On September 15th 2017, the scientific community waved goodbye to one of NASA’s longest lasting missions – the Cassini-Huygens mission. Launched on October 15th 1997, Cassini-Huygens, commonly referred to as Cassini, spent nearly 20 years in space collecting data about our solar system, spending over 13 years orbiting its primary target: the ringed gas giant, Saturn.
Named after Italian astronomer Giovanni Domenico Cassini, the discoverer of Saturn’s rings and several moons, and Dutch astronomer Christiaan Huygens, discoverer of Saturn’s biggest moon, Titan. The Cassini-Huygens mission was composed of two main parts: the Cassini orbiter and the Huygens probe. Cassini’s primary objective was to observe Saturn and its moons, whilst Huygens was to be parachuted through the atmosphere of Titan to take pictures from the surface.
Cassini’s mission started with a small tour of the solar system, visiting the Moon, Venus and Jupiter before finally reaching Saturn. This was primarily to leverage their gravitational pull to slingshot Cassini in the right direction, but it also provided the perfect opportunity to gather some data from those bodies as well.
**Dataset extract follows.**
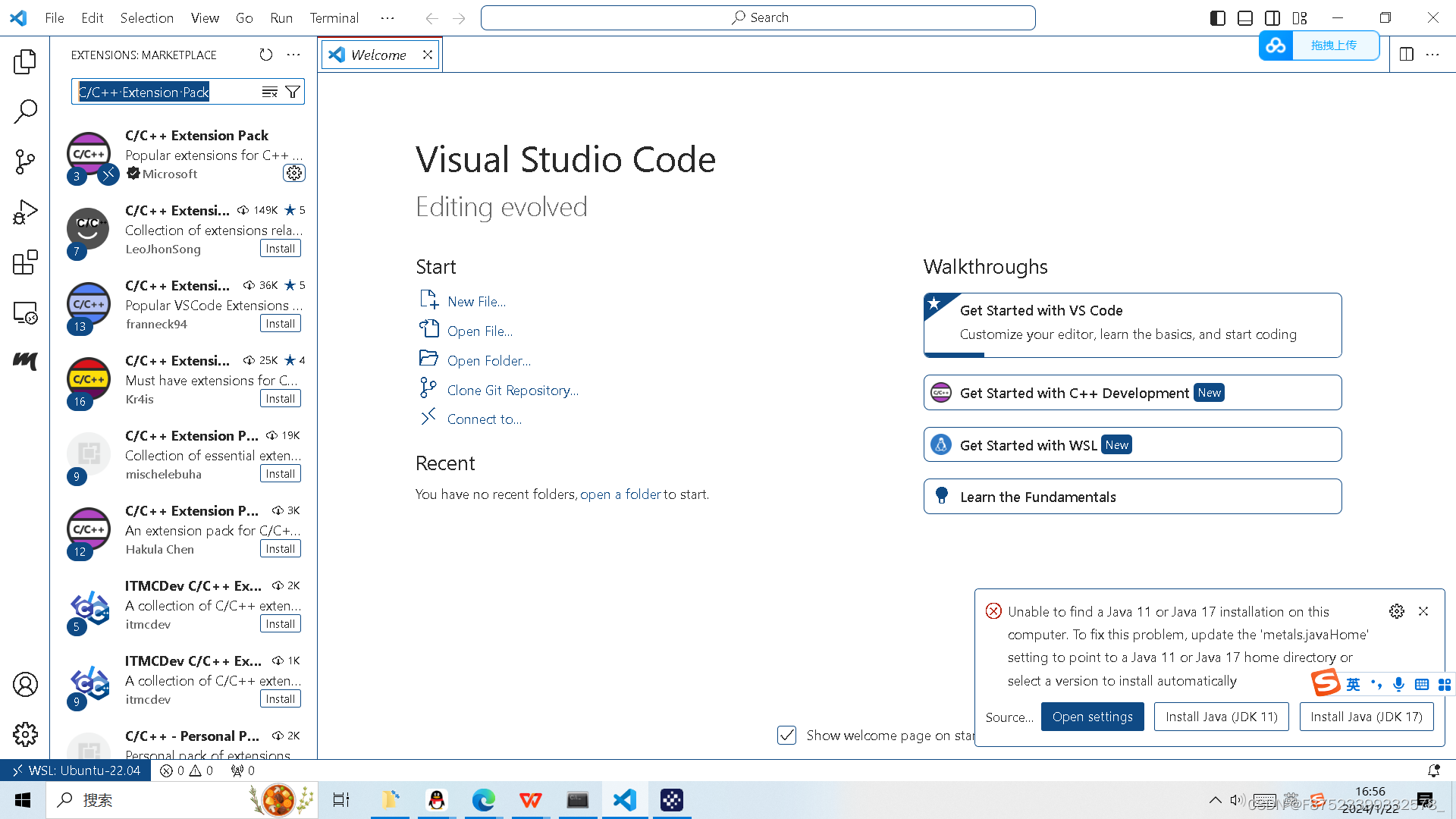Click the overflow menu in top-right panel area
Image resolution: width=1456 pixels, height=819 pixels.
coord(1432,54)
Cassini ended up taking over 26,000 photos during these flybys, uncovering some important discoveries; these include the nature of Jupiter’s atmospheric circulation, possibilities for the origins of Jupiter’s rings, as well as taking the highest resolution full picture of Jupiter to date, allowing features as small as 60km across to be observed. Cassini also performed experiments during its months alone in space, permitting scientists to test Einstein’s general theory of relativity.
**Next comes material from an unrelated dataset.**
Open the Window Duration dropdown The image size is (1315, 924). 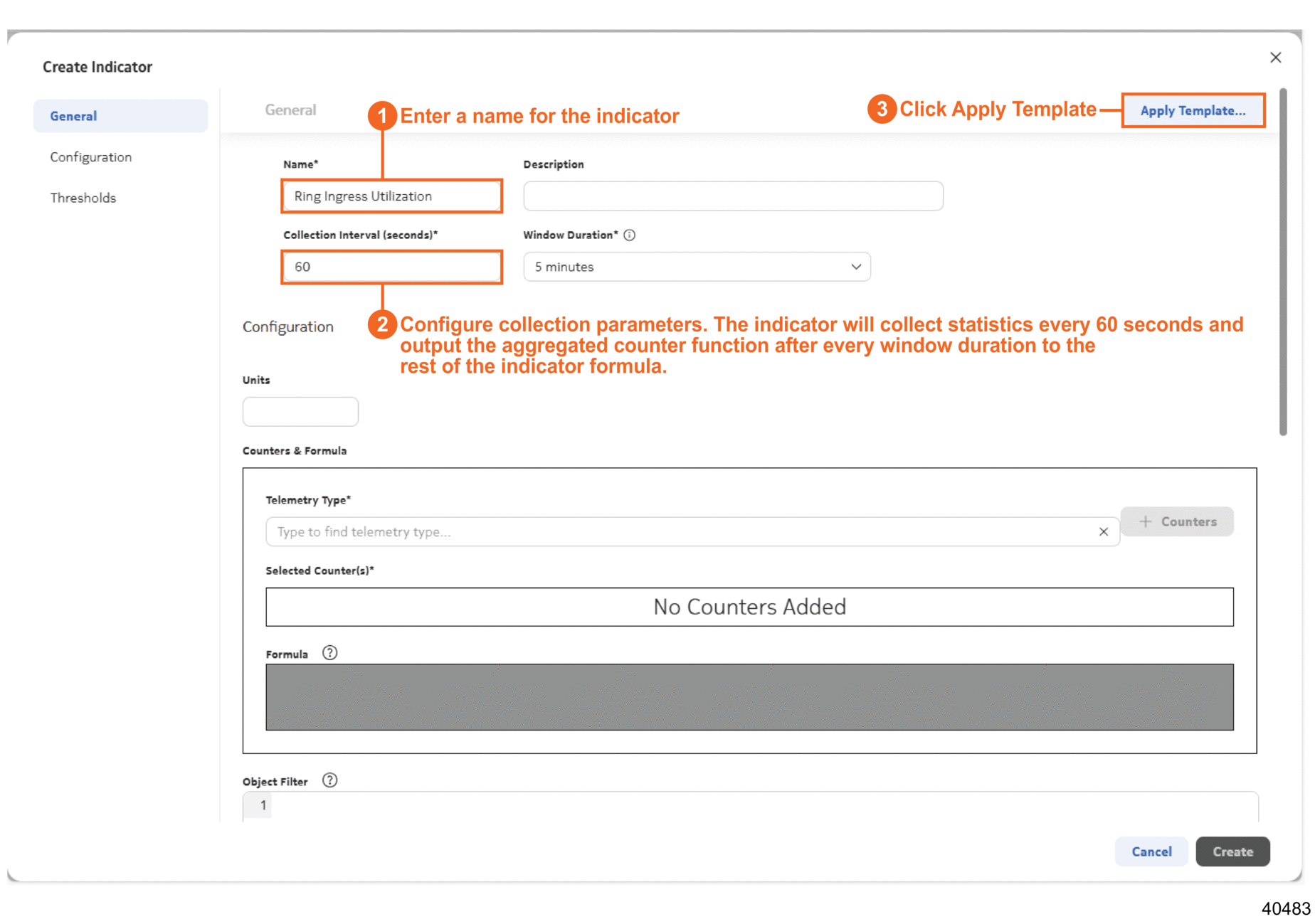[x=696, y=267]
This list of achievements is dwarfed, however, by the discoveries made while orbiting Saturn itself. Since entering orbit around the planet in July 2004, observations made by Cassini have resulted in the discovery of six new moons, geological activity and the presence of subsurface oceans on the moon, Enceladus, as well as the presence of polypropylene (a material used in plastics) in the atmosphere of Titan.
Cassini took over 450,000 images and gathered over 600GB of scientific data over the course of its mission; the secrets contained in these will continue to be revealed for years to come. This is ignoring the hundreds of photos taken by the Huygens probe as it fell through the atmosphere of Titan to become the only spacecraft to land on a body in the outer solar system.
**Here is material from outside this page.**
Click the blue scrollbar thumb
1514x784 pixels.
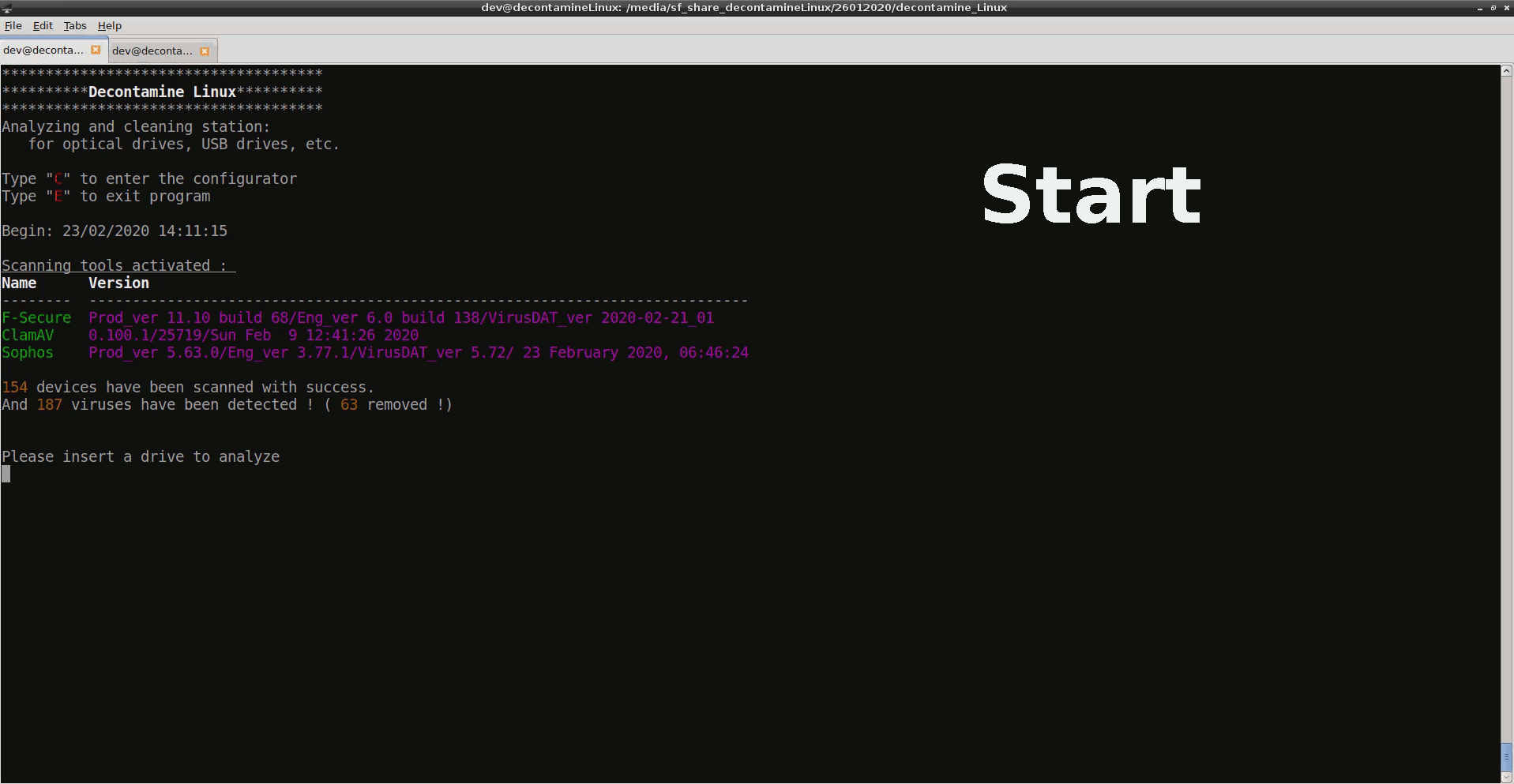point(1506,756)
Sadly, all things must come to an end and the same was true for the Cassini-Huygens mission. The amount of propellant left in Cassini’s tanks was dwindling, and the radioactive power source was only outputting 75% as much power as it was at launch. To prevent the possibility of Cassini crashing into a moon and contaminating it, the decision was made to plunge Cassini into Saturn itself, allowing for some final data to be collected, whilst also destroying the craft and ensuring the protection of the Saturnian system.
The end of the Cassini-Huygens mission, although saddening, gives way for new missions to explore new unknowns. Between current missions, such as the New Horizons mission, the Juno mission and the Curiosity rover, and upcoming missions including the James Webb Space Telescope, NASA has plenty of projects to be working on. Maybe someday we’ll return to Saturn, but until then, Cassini-Huygens’ work will continue to teach us about the wonders of the universe.